Rethinking Fine-Tuning when Scaling Test-Time Compute: Limiting Confidence Improves Mathematical Reasoning

TL;DR

This paper investigates how limiting model confidence during training can improve large language models' mathematical reasoning performance when using test-time compute strategies like pass@N, revealing the importance of co-designing training and inference.

Contribution

It introduces a modified training loss that reduces overconfidence, aligning training with pass@N, and demonstrates improved reasoning performance on math benchmarks.

Findings

Overconfidence from cross-entropy loss impairs pass@N accuracy.

Limiting confidence during training enhances mathematical reasoning.

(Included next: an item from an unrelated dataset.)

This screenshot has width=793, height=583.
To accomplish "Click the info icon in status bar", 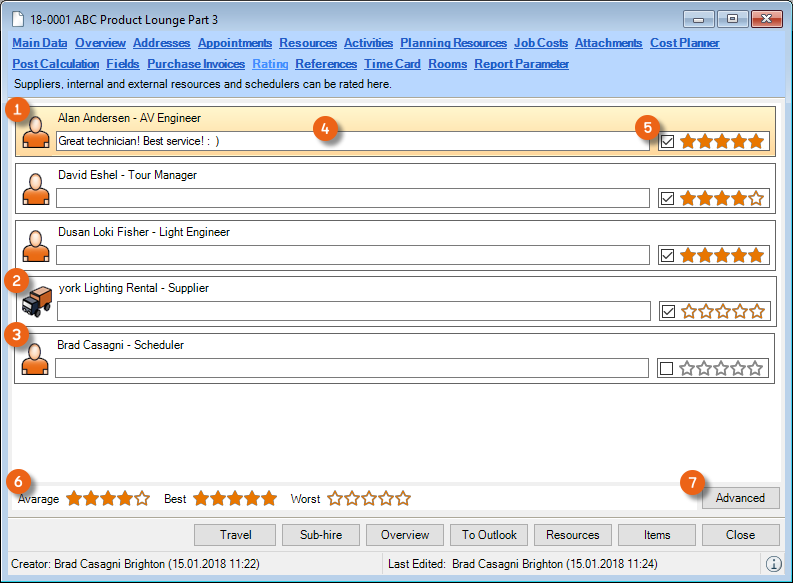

Modified loss improves performance on MATH and MiniF2F benchmarks.

Abstract

Recent progress in large language models (LLMs) highlights the power of scaling test-time compute to achieve strong performance on complex tasks, such as mathematical reasoning and code generation. This raises a critical question: how should model training be modified to optimize performance under a subsequent test-time compute strategy and budget? To explore this, we focus on pass@N, a simple test-time strategy that searches for a correct answer in $N$ independent samples. We show, surprisingly, that training with cross-entropy (CE) loss can be ${\it misaligned}$ with pass@N in that pass@N accuracy ${\it decreases}$ with longer training. We explain the origins of this misalignment in terms of model overconfidence induced by CE, and experimentally verify our prediction of overconfidence as an impediment to scaling test-time compute via pass@N. Furthermore we suggest a principled, modified training loss that is better aligned to pass@N by limiting model confidence and rescuing pass@N test performance. Our algorithm demonstrates improved mathematical reasoning on MATH and MiniF2F benchmarks under several scenarios: (1) providing answers to math questions; and (2) proving theorems by searching over proof trees of varying shapes. Overall our work underscores the importance of co-designing two traditionally separate phases of LLM development: training-time protocols and test-time search and reasoning strategies.